:: Problem requirements ::
Copy the part that opens with the line containing "Where should I" and closes with the line containing "tap(916, 77)", including both of those lines. Leave the pictures out of your copy.

:: Dataset content ::
/---
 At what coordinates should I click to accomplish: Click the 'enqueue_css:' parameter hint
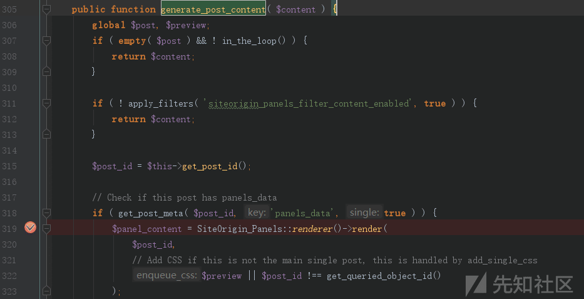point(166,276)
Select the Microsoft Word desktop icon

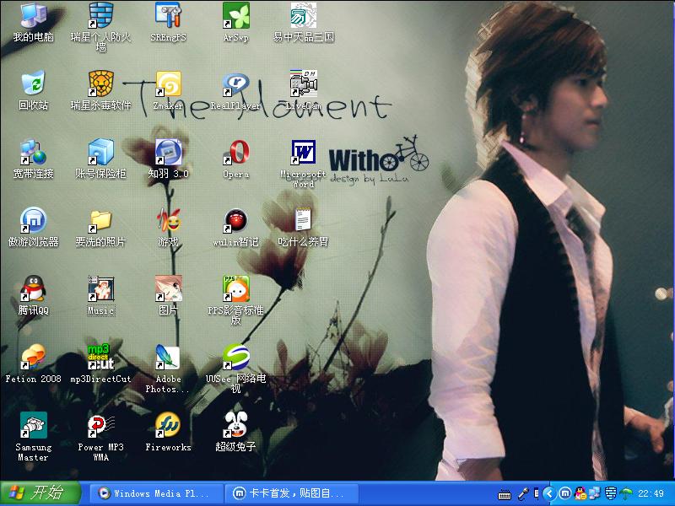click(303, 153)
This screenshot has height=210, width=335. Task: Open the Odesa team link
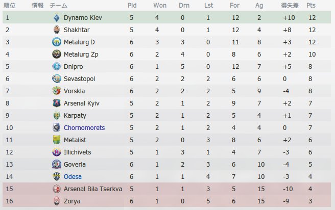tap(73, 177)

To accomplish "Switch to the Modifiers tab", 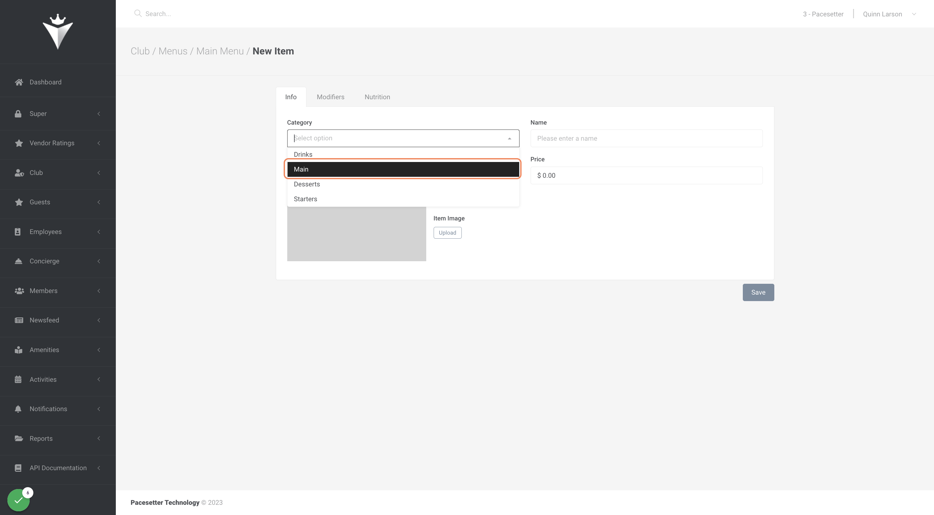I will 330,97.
\---
/---
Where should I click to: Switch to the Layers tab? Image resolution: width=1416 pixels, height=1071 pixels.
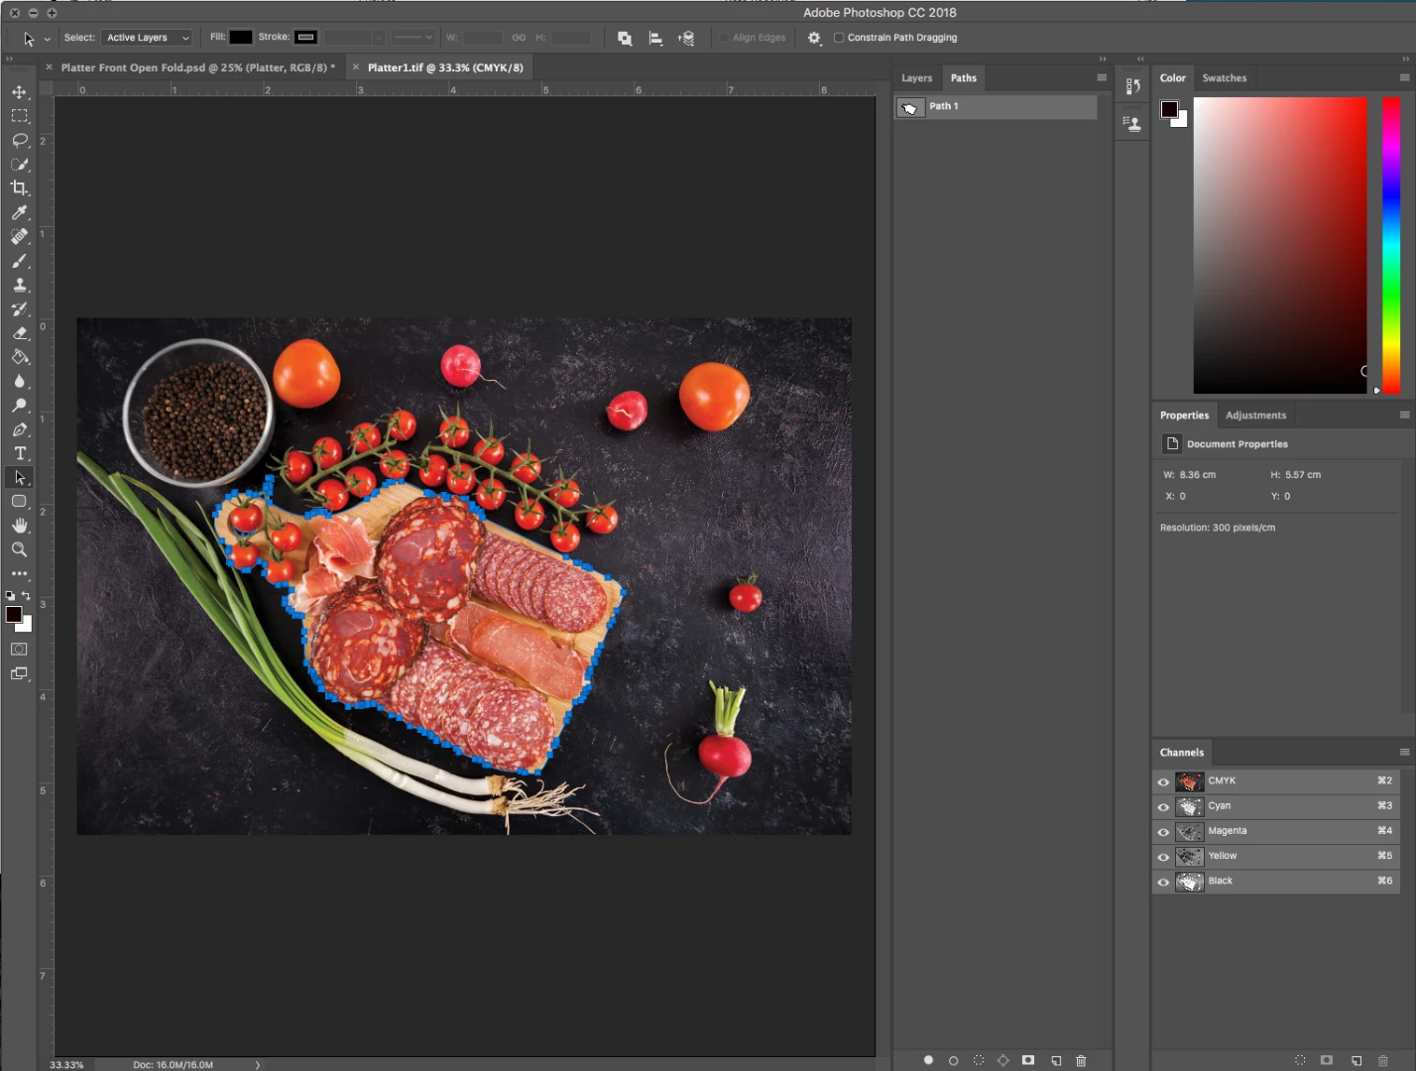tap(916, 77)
\---
:: Task solution ::
Where should I click to: Switch to the Layers tab? Image resolution: width=1416 pixels, height=1071 pixels.
tap(916, 77)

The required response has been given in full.